Oh girl...We could talk!!

I totally understand the gain.

Megan said...

I think you explained yourself wonderfully :) and I loved it- I relate and understand far too well unfortunately. But I agree- it's about health, strength, and confidence- not a size or number on a scale.

Anna said...

It makes perfect sense. I wish high fructose corn syrup and partially hydrogenated things were illegal.

Jay said...

it always amazes me how strong you are in enabling yourself to be so vulnerable to the open public. and for the sake of this post, it made perfect sence to me :) best wishes from norway

Jessica said...

Your post makes perfect sense, and thank you and brava for your honesty. I had a very mild eating disorder in high school and over the course of only 6 months, I gained 20 pounds. Took me 2 years of walking more often and eaten well to lose that weight as I regained my (mental) health. So I understand what you mean, and I applaud you for your journey!

Ana* said...

it does make sense. your posts are so inspiring meg!

Jenni Austria Germany said...

this is perfect.

Shorty said...

So many people want to diet but not exercise or exercise but not diet. And I hate those commercials that suggest taking a pill will help you lose weight "with diet and exercise." Duh! Ridiculous! I like your honesty, Meg. I'm rooting for you too!

Jill said...

Thanks for the post Meg. I did get the irony of the first sentence and had to smile. Over the last couple of years I have figured out (finally) exactly what you are talking about. I have actually lost around 65 lbs and back to a having a healthy body. Only my closest friends actually know how much I have lost. Although it was an accomplishment I find myself feeling embarrassed about how much I actually gained over the course of 5 years. So thanks for being so candid.
========
» Written exercise A:
From the blog comments, repeat the passage word for word, starting with "this is perfect." and going on through "being so candid.".
» Written exercise B:
In the blog comments, which country does Jay send best wishes from?
» Written exercise C:
List every commenter name that appears before "said..." in the blog comments.

» Data section:
========
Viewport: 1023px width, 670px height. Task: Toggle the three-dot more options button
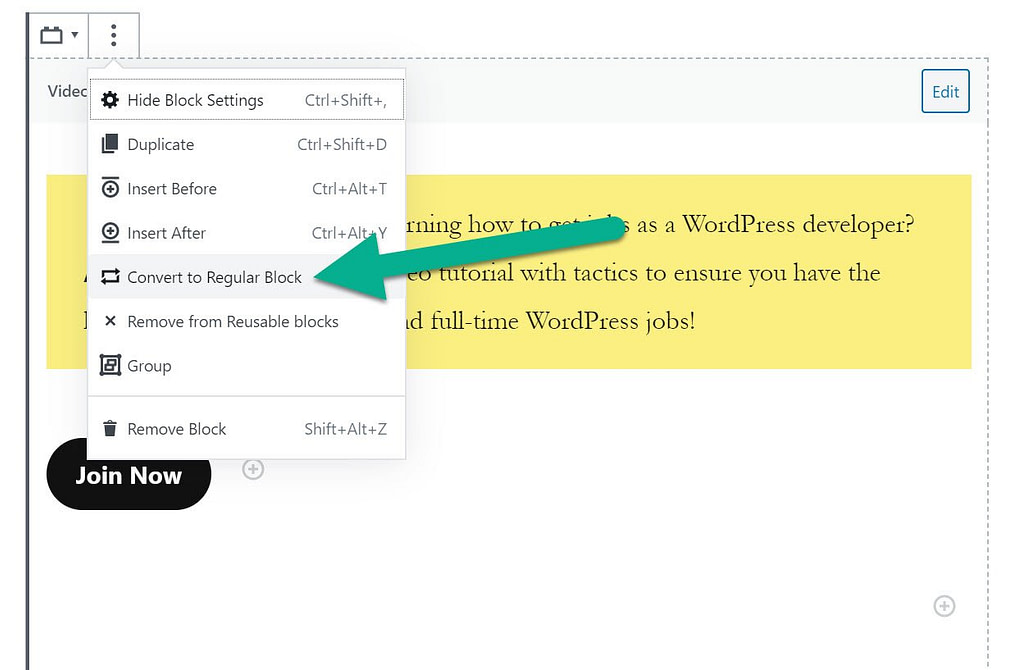[x=113, y=36]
========
» Result A:
this is perfect.

Shorty said...

So many people want to diet but not exercise or exercise but not diet. And I hate those commercials that suggest taking a pill will help you lose weight "with diet and exercise." Duh! Ridiculous! I like your honesty, Meg. I'm rooting for you too!

Jill said...

Thanks for the post Meg. I did get the irony of the first sentence and had to smile. Over the last couple of years I have figured out (finally) exactly what you are talking about. I have actually lost around 65 lbs and back to a having a healthy body. Only my closest friends actually know how much I have lost. Although it was an accomplishment I find myself feeling embarrassed about how much I actually gained over the course of 5 years. So thanks for being so candid.

» Result B:
Norway

» Result C:
Megan
Anna
Jay
Jessica
Ana*
Jenni Austria Germany
Shorty
Jill